PAGE EXCERPT:
****************************************
There is something mathematically pure about the Republican Party. For the past 30 years, they have insisted that once they have the presidency, everything will be great, but the exact opposite — i.e., massive chaos — always occurs.
This predictable political formula of A plus B equals C would be charming enough. But it’s the specifics that amaze and astound.
Consider that the last three GOP presidents (Bush Sr., Bush Jr., and Trump) all began their terms with solid economies and ended their terms with recessions. Although Jr.’s was the worst, Trump 2.0 has the potential to create a definite trend of economic downturns intensifying with each Republican administration.
However, the most amazing mathematical formula, too precise to be coincidence, is that the last three GOP presidents have waged an unnecessary war in the Middle East, with the rationale for each one becoming more ludicrous than the last.
We’ve gone from defending Kuwait to imaginary WMDs to… well, nobody really knows why we’re bombing Iran. It could be one of a dozen vague, contradictory reasons or no reason at all.
This latest round of GOP warmongering in the Middle East looks to end the trilogy with a full-blown scene of total Armageddon. Seriously, we have religious zealots who are eager to kill us all for the glory of Jesus (which theologians would tell you is not something Christ would actually want). But hey, if the apocalypse comes, at least we would be spared another GOP president.
In any case, I have long wondered about voters who insist that Republicans are better for the economy, despite a century of evidence that this is not true. However, now I have to ponder why any sane adult would look at Trump during the 2024 election, listen to the GOP’s shrieked bloodlust, and think “They are the party of peace.”
Yeah, Trump said he wouldn’t start any wars, but it was a minor miracle that he didn’t launch one during his first term. He was too busy golfing and denying Covid to attack anybody. Only a child would believe that our luck would last. Trump and his right-wing acolytes are happy only when Americans are dropping bombs on people.
****************************************
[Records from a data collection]
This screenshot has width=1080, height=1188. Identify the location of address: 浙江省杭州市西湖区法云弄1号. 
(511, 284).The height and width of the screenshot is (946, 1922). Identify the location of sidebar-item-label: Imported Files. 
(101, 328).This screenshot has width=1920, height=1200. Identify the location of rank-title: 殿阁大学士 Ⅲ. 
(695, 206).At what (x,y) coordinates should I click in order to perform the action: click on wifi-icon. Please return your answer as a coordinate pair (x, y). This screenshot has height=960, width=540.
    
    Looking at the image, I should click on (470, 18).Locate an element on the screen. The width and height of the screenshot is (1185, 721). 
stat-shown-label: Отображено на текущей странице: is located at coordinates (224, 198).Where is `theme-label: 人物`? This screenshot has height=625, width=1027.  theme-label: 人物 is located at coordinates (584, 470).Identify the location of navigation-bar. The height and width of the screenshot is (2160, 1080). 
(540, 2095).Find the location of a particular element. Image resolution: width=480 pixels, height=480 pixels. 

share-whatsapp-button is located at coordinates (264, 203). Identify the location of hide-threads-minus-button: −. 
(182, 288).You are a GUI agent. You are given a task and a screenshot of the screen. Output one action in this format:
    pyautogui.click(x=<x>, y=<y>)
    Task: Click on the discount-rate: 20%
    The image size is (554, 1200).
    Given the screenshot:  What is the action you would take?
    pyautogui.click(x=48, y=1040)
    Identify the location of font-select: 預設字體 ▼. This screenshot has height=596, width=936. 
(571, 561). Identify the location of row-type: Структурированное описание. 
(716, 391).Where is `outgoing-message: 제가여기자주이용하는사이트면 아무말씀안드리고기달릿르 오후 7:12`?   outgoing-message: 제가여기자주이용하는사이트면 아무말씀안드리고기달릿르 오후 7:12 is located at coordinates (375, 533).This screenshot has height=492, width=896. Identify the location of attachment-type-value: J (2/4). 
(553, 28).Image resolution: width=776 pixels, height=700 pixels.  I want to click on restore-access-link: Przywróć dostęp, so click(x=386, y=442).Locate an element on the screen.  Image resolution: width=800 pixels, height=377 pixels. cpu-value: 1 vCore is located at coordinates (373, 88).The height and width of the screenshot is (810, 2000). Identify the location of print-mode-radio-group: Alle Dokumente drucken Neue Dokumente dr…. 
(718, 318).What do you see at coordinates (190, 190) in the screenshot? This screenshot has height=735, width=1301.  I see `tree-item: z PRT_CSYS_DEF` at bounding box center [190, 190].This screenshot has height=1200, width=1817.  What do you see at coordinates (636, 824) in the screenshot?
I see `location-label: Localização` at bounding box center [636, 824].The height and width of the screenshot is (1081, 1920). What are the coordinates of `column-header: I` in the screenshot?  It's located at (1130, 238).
****************************************
EXERCISE SET:
1. Answer these questions about the opinion piece on Republican presidents:
(a) Which three GOP presidents does it say began their terms with solid economies and ended them with recessions?
(b) What were the rationales for the first two Middle East wars it mentions?
(c) What does it say kept Trump too busy to attack anybody during his first term?
2. Write the next part of the opinion piece on Republican presidents, picking up after its final sentence.

YOUR WRITTEN ANSWERS:
1.
(a) Bush Sr., Bush Jr., and Trump.
(b) Defending Kuwait, then imaginary WMDs.
(c) Golfing and denying Covid.

2.
Invading Venezuela was just too easy and didn’t deliver the carnage that conservatives love and the distraction that Trump needed. And that is why “the most powerful man on Earth is cavalierly bombing and reshaping one of the most geopolitically explosive regions in the world — and has offered nothing even approaching a coherent explanation for why he’s doing it or what he’s aiming to achieve.” We all know that it was horrific enough “for America to have a mad king, [but] now the world is seeing the rise of a mad emperor.”
Our lunatic president — who has really shot to hell his chances of winning that elusive Nobel Peace Prize — “is telling liesabout the war that not only contradict one another, but contradict themselves internally.” We have to ask if this misbegotten war is “about a nuclear program that doesn’t exist” or a regime change “that we haven’t thought through” or “an imaginary Iranian threat to elections.” Our befuddled commander in chief “has claimed both that he already destroyed Iran’s nuclear program and that he is now destroying it,” which makes it a Schrodinger’s cat of atomic weaponry.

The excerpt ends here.